Ama bana sorarsan, delilik diye bir şey yok. Bu ülkede delilik, cesaret ve zekayla alakalı bir şey. Ne yani, diğerleri gibi tavuk mu olayım? Oysa başka bir dünya daha var: Sanatçıların, yazarların, müzisyenlerin oluşturduğu…
RAHŞAN: SEANSA ŞAMPANYA GETİRMİŞTİ!
Hiç unutmuyorum. Bir gün seansa şampanyayla geldi Haluk. Amerikan Hastanesi güvenliğindekiler bomba zannetmişti. Çok gülmüştük. Zaten seanslarımız sık sık onun sigara içme arzusuyla bölünüyor. Habire dışarı çıkmak zorunda kalıyoruz.
HALUK: BAHANELER UYDURURUM
Üç yıldır Amerika’ya bir sergi projesi için gitmek istiyor ama bir türlü gidemiyordum. Gitmemek için türlü bahaneler uyduruyordum. Herhalde kendime zarar vermek istiyordum. Rahşan’dan da özellikle bu konuda yardım istedim. Sonunda burada kalma nedeni olarak gördüğüm bahaneleri ortadan kaldırmamı sağladı. Gidiş tarihim netleşti. Bir de New York’taki
evi yeniden yaptırdım, epey para harcadım, gitmem lazım artık.
MERAK EDENLERE…
Haluk’un çekim boyunca kafasından çıkarmadığı şapkası Japon tasarımcı Nobuki Hizume’ye ait. Bu şapkayı alır almaz Tokyo’daki bir restorana gitmiş Haluk. Şapkanın tülleri önce bir kadının paltosuna takılmış, sonra da yemek yerken bir hayli zorlanmış.
Son zamanlarda duyduğum iki şey: Uzay ve bebeksi
Onca gez toz içinde fark ettiğim şeylerden biri de bu:
Kullanılan dilin sürekli yenilenmesi. TDK Türkçe’sine sıkı sıkıya bağlı olanlar elbette nefret edecek bu yeni şeylerden.
Ama heyhat, dil de hayat gibi yenileniyor durmadan.
İlk duyduğum şey: Bu mekan uzay!
Yeni nesil eğer gittiği mekânı çok beğendiyse
böyle söylüyor.
İkincisi ise bebeksi.
Bir zamanlar moda olan ‘bebeğim’in yeni versiyonu.
Kökeninin, İstanbul dışında yaşayan gay’ler olduğu söyleniyor. Hatta İstanbullu gay’lerin ‘bebeğim’ine karşılık bir Anadolu çıkarması olarak görülüyor ‘bebeksi’.
Parayı veren bu koyda yüzer
Eski adıyla Select Maris, yeni adıyla D-Hotel Maris son zamanların en çok konuşulan otellerinden biri.
Nedeni de şu: Konuşlandığı şahane coğrafya (Marmaris Hisarönü) nedeniyle dört koya sahip olan D-Hotel Maris, koylarından birini sadece Executive katında kalanlara ayırmış.
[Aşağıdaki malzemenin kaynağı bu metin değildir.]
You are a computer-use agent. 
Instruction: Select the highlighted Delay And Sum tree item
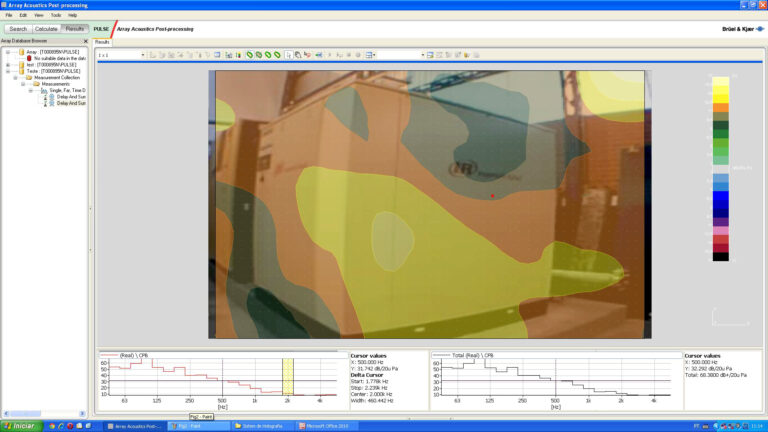click(70, 103)
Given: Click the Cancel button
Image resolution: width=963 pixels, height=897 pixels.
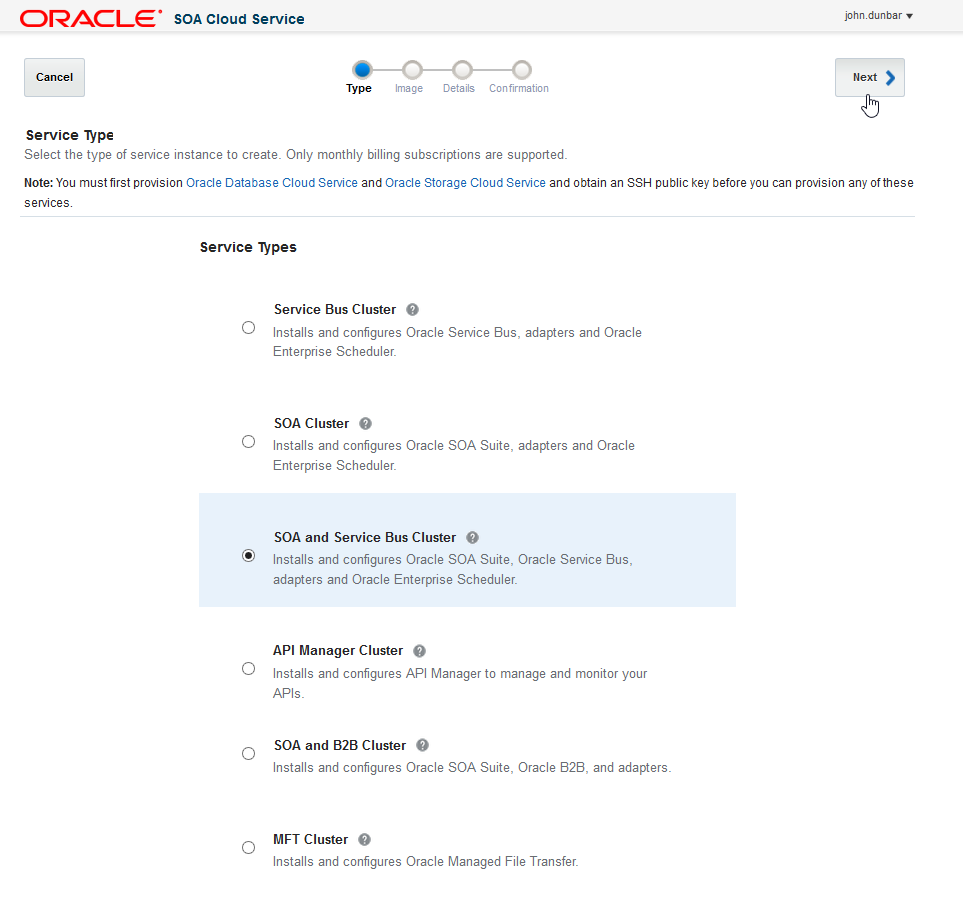Looking at the screenshot, I should click(x=54, y=77).
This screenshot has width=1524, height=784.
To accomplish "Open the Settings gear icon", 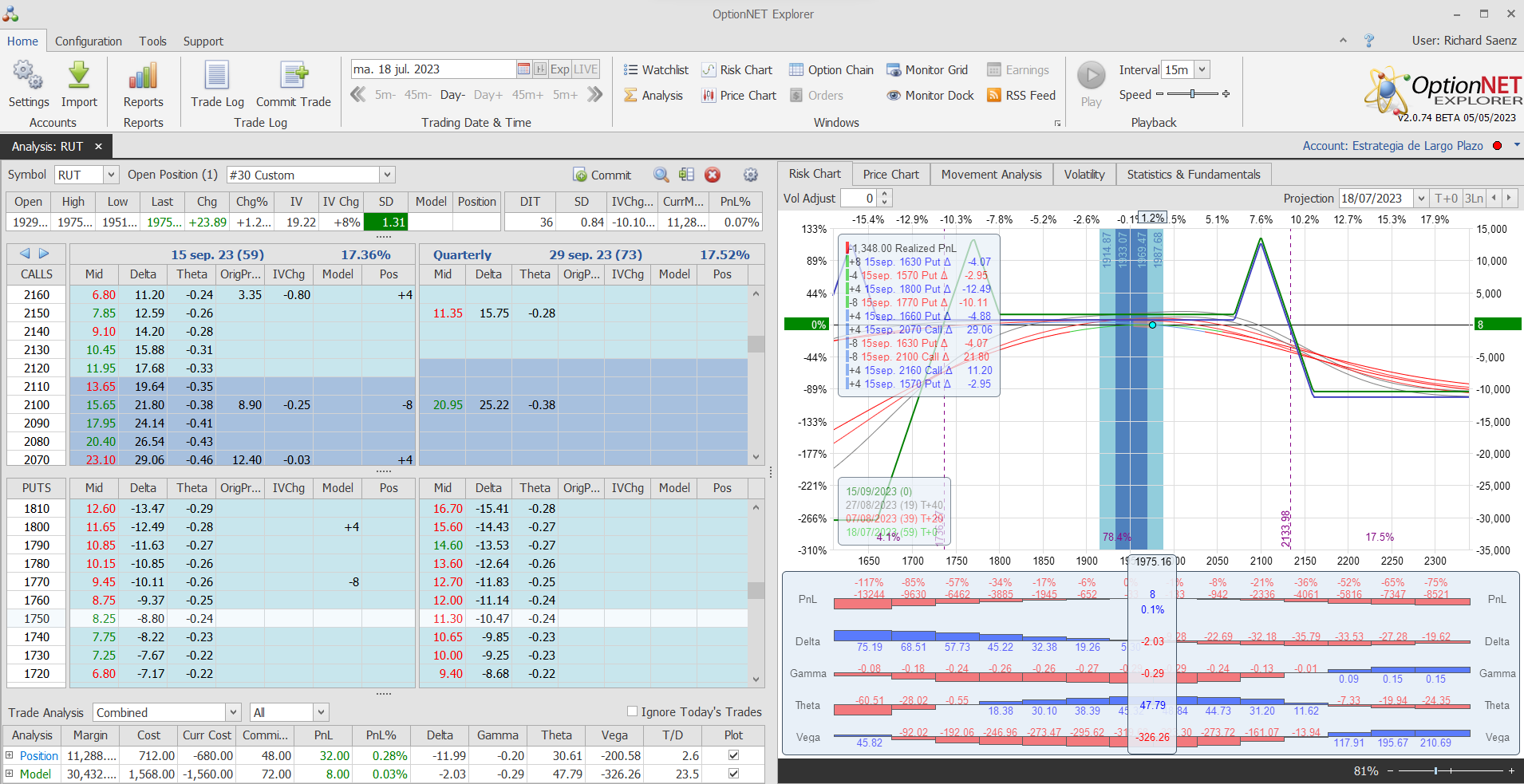I will point(29,76).
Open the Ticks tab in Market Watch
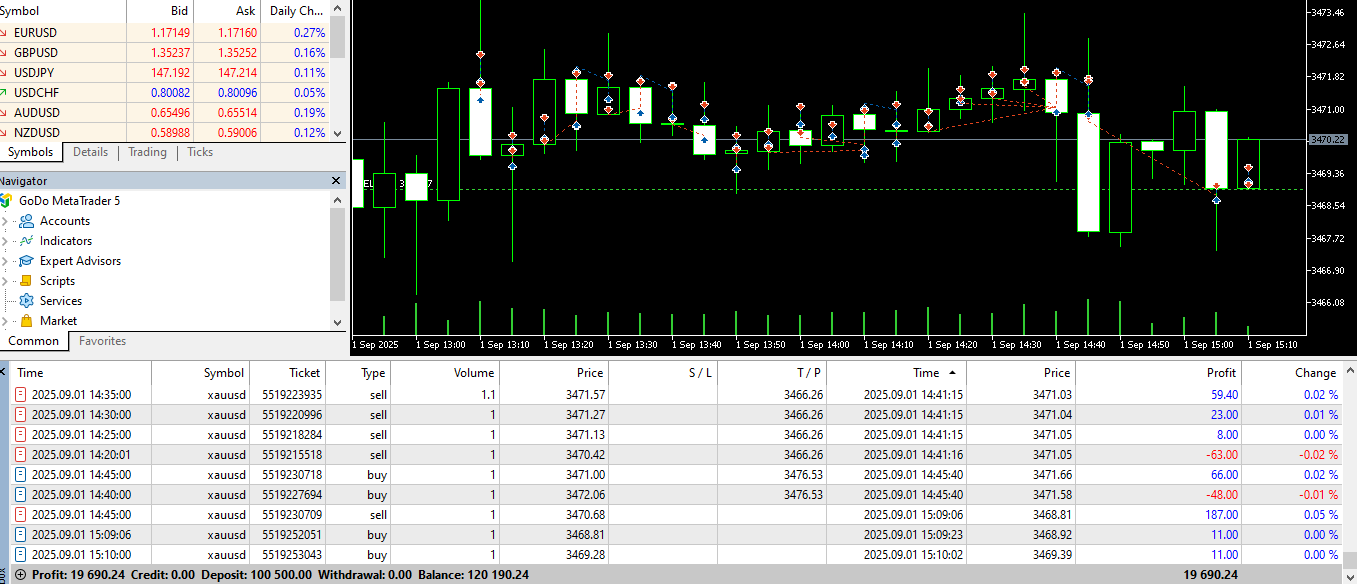Screen dimensions: 1357x584 pos(200,152)
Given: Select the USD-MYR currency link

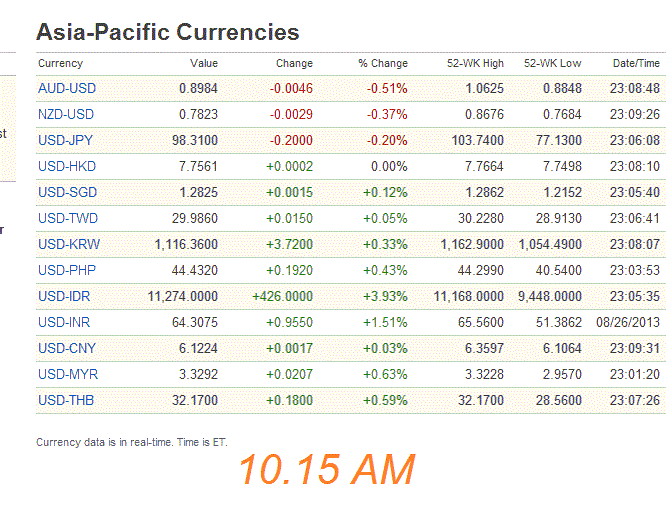Looking at the screenshot, I should click(68, 374).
Otelin diğer katlarında konaklayanlar bu koydan yararlanamıyor!
Executive katındakiler normal oda ücretinden iki-üç katı fazla para ödediği için böyle bir uygulama yapılmış.
Peki Türkiye’nin bu ilk ‘executive’ koyunda Mısır’dan getirtilen özel beyaz kum ve kendiliğinden güzel olan deniz dışında ekstra ne var?
Tabii ki ilk başta rahatsız edilmeme lüksü…
Şezlongların hemen ardında yer alan özel masaj odaları…
En önemlisi de galiba herkese açık olmayan koyda güneşlenmenin verdiği tuhaf executive haz!
Cihangirli Smyrna’nın Ortaköy kumarı
Cihangir’in dizi seti kıvamındaki kafesi Smyrna, onuncu yılına Ortaköy’de açtığı yeni bir şubeyle girdi.
Tam da onuncu yıllarında, Ortaköy gibi uzun süredir pek de gözde olmayan bir yerde şube açmaları birçok gece hayatı müdavimi tarafından riskli bulundu.
Ama Smryna’cılar Ortaköy’ün yeni geleceğinden umutlu, “Burası eskisi gibi moda olacak” diyorlar.
Üstelik akraba mekan Kiki de pek yakında Ortaköy semalarına gelip ikinci şubeyi açıyor. “Neden akraba?” diyenlere: Smyrna’nın sahibesi Sibel Eren’in kızı Burcu’nun açtığı bir mekan Kiki.